Since both players $A,B$ satisfy:

$$M_k(p) = \{\{1, 1\},\{1,0,1,1\},\{1,0,1,0,1,1\},...\}$$ where $M_k(p)$ is the $k$th way for player $p$ to win the game. $\{1\}$ indicates winning the trial, and $\{0\}$ indicates loss.

As player C, and only $C$, satisfies; $$N_k(p) = \{\{0,1, 1\},\{0,1,0,1,1\},\{0,1,0,1,0,1\},...\}$$

Trials needed to have elapsed for $C$ to win the game is $\mid N_1(C)\mid = (\mid M_1(A) \mid +\mid M_1(B)\mid)-1 = 3$

Thus, chances of player $p$ winning the game in this case is:


Define players $A,B,C$ as $0,1,2$

$t=$Trials needed to win the game.

$n=$Number of players.

$k=$Number of players with the same chances of winning($A,B$), .
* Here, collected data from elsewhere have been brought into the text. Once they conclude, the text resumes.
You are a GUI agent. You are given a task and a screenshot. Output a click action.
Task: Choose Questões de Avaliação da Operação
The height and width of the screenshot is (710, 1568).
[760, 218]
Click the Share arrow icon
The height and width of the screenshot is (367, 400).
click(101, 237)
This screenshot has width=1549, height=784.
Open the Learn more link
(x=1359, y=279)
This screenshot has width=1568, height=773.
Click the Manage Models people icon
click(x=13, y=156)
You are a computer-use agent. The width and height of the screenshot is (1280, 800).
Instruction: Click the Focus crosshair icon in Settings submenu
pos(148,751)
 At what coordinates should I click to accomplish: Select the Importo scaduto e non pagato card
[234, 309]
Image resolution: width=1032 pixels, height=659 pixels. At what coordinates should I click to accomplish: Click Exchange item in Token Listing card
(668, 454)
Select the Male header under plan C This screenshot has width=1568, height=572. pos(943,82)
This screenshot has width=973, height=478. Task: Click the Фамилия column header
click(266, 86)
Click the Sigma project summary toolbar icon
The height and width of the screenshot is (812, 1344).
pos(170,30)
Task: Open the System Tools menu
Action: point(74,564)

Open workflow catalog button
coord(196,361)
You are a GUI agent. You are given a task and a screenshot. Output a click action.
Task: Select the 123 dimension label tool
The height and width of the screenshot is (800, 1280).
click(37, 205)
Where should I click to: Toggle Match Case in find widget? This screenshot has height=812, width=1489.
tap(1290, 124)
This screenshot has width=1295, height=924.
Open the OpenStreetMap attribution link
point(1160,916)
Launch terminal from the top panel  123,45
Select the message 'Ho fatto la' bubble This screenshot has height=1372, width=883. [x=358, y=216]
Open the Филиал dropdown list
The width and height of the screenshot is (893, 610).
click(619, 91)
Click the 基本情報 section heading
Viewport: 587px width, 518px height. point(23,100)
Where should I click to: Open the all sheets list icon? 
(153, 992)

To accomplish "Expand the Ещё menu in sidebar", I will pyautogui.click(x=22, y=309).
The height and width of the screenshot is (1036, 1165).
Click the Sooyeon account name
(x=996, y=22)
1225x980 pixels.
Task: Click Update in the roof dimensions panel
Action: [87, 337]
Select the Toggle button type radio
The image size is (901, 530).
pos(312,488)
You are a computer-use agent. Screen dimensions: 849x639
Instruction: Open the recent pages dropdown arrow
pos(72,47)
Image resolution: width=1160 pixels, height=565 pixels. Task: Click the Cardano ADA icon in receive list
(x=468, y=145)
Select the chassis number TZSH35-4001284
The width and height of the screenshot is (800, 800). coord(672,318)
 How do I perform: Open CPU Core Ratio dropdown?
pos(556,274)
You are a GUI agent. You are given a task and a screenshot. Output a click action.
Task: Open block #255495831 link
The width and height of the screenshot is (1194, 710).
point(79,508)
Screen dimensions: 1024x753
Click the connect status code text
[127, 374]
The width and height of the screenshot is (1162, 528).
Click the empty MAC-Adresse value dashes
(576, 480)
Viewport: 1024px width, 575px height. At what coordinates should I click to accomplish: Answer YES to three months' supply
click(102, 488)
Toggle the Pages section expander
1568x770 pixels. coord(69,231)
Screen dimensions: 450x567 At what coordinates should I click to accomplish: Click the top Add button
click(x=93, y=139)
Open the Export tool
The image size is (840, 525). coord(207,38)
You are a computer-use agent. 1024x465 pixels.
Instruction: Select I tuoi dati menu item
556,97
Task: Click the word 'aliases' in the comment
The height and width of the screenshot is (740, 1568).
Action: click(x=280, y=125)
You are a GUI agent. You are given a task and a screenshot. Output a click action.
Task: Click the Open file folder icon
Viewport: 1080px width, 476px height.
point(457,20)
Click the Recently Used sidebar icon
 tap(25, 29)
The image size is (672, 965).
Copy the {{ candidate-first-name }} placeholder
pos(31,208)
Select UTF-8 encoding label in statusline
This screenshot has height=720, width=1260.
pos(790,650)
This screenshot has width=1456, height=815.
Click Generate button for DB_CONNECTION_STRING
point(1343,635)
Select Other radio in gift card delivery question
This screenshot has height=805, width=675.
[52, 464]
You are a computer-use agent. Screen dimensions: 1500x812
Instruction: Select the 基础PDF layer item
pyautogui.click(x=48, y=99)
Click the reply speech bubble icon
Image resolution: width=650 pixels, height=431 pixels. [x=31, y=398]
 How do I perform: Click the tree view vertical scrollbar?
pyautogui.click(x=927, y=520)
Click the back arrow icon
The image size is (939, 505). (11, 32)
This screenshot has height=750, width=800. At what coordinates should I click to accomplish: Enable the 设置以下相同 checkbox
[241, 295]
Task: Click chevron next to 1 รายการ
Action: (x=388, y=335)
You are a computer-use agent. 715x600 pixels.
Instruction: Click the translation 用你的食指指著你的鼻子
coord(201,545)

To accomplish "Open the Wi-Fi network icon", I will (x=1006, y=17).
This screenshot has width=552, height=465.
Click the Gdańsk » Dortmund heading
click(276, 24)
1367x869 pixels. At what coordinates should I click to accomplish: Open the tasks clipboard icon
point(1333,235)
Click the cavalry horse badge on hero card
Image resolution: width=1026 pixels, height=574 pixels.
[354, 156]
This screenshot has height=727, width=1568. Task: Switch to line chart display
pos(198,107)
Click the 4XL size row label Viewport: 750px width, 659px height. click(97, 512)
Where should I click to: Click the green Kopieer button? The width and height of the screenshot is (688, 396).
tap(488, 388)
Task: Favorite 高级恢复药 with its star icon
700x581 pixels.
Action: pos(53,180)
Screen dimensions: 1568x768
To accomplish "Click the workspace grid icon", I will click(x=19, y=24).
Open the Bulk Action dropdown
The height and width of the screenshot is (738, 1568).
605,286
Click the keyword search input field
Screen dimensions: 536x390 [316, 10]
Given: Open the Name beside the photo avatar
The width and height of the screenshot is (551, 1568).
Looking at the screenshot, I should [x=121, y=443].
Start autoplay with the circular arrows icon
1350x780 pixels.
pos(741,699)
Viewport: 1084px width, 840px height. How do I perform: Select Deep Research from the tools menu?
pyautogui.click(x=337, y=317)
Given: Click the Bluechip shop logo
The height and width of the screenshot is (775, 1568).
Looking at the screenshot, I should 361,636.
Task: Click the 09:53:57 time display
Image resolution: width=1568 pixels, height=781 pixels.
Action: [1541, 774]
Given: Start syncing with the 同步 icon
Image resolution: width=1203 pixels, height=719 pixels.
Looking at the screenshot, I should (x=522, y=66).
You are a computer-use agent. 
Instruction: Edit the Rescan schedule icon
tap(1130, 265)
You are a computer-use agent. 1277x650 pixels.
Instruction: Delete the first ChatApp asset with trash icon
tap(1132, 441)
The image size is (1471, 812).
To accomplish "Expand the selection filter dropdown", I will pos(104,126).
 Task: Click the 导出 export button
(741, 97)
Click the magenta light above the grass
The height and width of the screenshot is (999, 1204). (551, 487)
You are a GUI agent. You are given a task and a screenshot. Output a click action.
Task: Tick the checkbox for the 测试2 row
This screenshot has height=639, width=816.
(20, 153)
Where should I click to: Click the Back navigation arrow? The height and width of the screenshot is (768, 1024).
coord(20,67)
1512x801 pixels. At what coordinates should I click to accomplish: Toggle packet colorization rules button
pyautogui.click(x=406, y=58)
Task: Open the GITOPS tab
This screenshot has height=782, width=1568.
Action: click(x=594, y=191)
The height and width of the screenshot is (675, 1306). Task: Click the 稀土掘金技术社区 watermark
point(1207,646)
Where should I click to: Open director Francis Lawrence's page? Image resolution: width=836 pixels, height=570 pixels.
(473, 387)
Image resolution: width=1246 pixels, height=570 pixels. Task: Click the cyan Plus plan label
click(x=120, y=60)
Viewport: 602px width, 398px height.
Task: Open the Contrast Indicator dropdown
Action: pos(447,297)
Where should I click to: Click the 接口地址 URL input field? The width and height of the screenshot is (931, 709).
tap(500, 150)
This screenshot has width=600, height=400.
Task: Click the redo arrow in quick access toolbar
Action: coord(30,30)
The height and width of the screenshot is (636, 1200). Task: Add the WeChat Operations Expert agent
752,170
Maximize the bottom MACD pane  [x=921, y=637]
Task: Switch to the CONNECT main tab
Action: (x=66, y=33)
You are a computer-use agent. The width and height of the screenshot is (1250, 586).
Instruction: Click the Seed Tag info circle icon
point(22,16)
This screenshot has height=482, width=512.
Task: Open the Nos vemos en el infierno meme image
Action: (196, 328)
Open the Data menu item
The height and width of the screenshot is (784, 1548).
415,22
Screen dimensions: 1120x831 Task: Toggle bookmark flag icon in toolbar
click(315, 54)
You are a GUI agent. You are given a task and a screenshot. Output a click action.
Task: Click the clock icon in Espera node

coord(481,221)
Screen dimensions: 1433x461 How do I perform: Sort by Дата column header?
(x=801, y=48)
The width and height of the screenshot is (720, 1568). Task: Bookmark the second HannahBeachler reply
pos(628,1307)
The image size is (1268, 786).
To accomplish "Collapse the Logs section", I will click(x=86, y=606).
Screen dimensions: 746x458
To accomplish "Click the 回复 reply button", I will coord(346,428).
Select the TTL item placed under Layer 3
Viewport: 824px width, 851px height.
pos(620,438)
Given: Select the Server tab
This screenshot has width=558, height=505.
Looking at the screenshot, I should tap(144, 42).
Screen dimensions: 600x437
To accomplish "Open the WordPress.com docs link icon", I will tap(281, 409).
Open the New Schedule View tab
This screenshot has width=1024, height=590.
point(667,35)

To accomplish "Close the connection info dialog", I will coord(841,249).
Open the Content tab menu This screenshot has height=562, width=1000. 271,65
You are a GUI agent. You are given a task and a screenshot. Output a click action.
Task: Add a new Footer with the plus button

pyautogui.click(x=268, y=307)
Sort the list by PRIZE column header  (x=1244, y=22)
$$ P(p) = \left\{\begin{matrix} {kt-1 \over k((M_1(p)\;t)+1)} & p < 2\\ {t \over (N_1(p)\;t)+1} & p = 2 \end{matrix}\right. ,\quad -1 < p < n $$

Where $P(p)$ is the probability of player $p$ winning.

Edit:

To clarify: The reason that the chance of player $C$ winning is highest, is because there is a greater chance that player ($A,B$) won't win because they share the same set of combinations needed to win.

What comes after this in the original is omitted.